E va in scena il razzismo.

No, non quello degli abitanti del quartiere, che pure hanno inscenato una manifestazione in favore dell'uccisore. “Una disgrazia non ti priverà della libertà”, recitava uno dei loro striscioni, ma su quello stesso telo era pure scritto proprio “no razzismo” e c'era sì una svastica, ma sbarrata da una grande croce rossa, per esprimere il rifiuto delle idee che rappresenta.

Il razzismo mio, piuttosto e prima di tutto. Appena saputo di questi fatti, e senza conoscerne alcun dettaglio, ho subito immaginato che quel ragazzo, che pure non avevo mai visto e di cui nulla sapevo, fosse un neonazista, con troppi muscoli e poco o nulla nel cervello. E mi sono subito dipinto Torpignattara, in cui non ho mai messo piede, come una canonicamente disperata e violenta periferia metropolitana. E ho trasformato i suoi abitanti, lì in piazza a dimostrare la propria solidarietà ad un ragazzo che dopo tutto, nonostante tutto, è cresciuto in mezzo a loro, in un branco di buzzurri pronti, ad altre latitudini, ad iscriversi al Ku Klux Klan...

Il razzismo implicito nei titoli di giornali e negli articoli dei loro giornalisti. Titoli che suonano come quello che ho scelto io. In cui, l'unica cosa davvero importate della vittima, prima del suo nome, della sua età, del suo essere un barbone (qualcuno lo ha chiamato clochard; oh, insopportabile poesia del politicamente corretto) è la sua nazionalità. Articoli tutti scritti all'indicativo, in cui il ragazzo è definito un massacratore, senza nessuna delle formule dubitative che sono riservate ai potenti fino alla sentenza di Cassazione e oltre.

Le cose, ad ogni modo, pare che siano andate così. A mezzanotte, tra il 18 e il 19 di questo mese, la vittima, Khan Mohamed Shandaz, barcollava visibilmente ubriaco per via Ludovico Pavoni, nel quartiere romano di Torpignattara, lanciando urla e disturbando i passanti al punto che qualcuno di loro chiamato il 112. Quando i carabinieri sono arrivati, purtroppo, hanno trovato Kahn Mohamed Shandaz a terra, morto, circondato da una capannello di persone. Accanto lui, tra loro, il suo uccisore. Da quel che i militari sono riusciti a ricostruire, pare che l'ubriaco gli avesse sputato in faccia e che il ragazzo per tutta risposta, lo avesse preso a pugni. Uno solo dice il giovane; numerosi scrivono i carabinieri nel loro rapporto.

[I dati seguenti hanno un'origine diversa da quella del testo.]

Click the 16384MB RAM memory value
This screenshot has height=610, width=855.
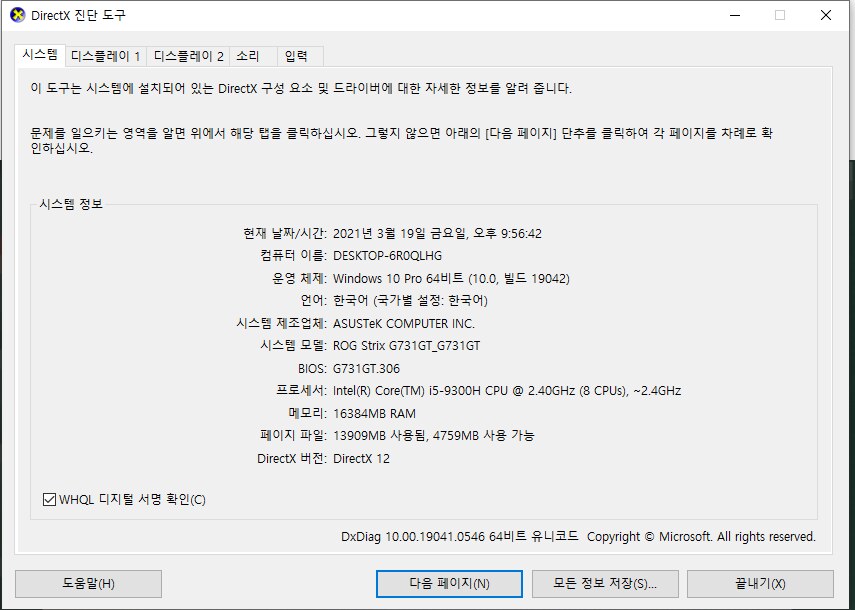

Una tragedia, comunque, in cui un uomo di soli 28 anni ha perso la vita e in cui un diciassettenne la vita rischia d'essersela rovinata. Un dramma umano come ne accadono ogni giorno e che poteva avvenire ovunque. Solo umano, però, in cui è difficile scorgere elementi politici, razziali, religiosi o culturali. Quelli vi sono stati infilati a posteriori. Dai mentecatti, fortunatamente pochi, che in rete hanno fatto dell'uccisore un paladino dell'italianità. Da tutti noi, che non possiamo proprio fare a meno di trasformare qualunque episodio coinvolga uno straniero in un paradigma o in una metafora.

Razzisti e non, uniti nel dimenticare che quando due persone di “razza”, religione o cultura diversa si amano o di odiano, fanno assieme un figlio o si uccidono, prima di rappresentare o simbolizzare qualcosa sono, appunto, due persone.

P.S. “Il mio campanile è l'uomo”, ha scritto recentemente il poeta Giuliano Natali. Considerare solo dopo le differenze, le appartenenze, le identità etnico-culturali, e mettere prima al centro della nostra attenzione l'uomo, con le sue gioie e i suoi dolori, i suoi sogni e le sue paure, è l'unico modo di costruire una duratura convivenza in una società che non può più essere, ammesso che lo sia mai stata, unirazziale e monoculturale. Dobbiamo diventare, insomma, campanilisti come lui.

P.P.S. “A incontrarsi o a scontrarsi non sono culture, ma persone. Se pensate come un dato assoluto, le culture divengono un recinto invalicabile, che alimenta nuove forme di razzismo. Ogni identità è fatta di memoria e oblio. Piú che nel passato, va cercata nel suo costante divenire”. Lo scrive Marco Aime, antropologo dell'Università di Genova, nel suo “Eccessi di culture”. Un libro che mi permetto di consigliarvi.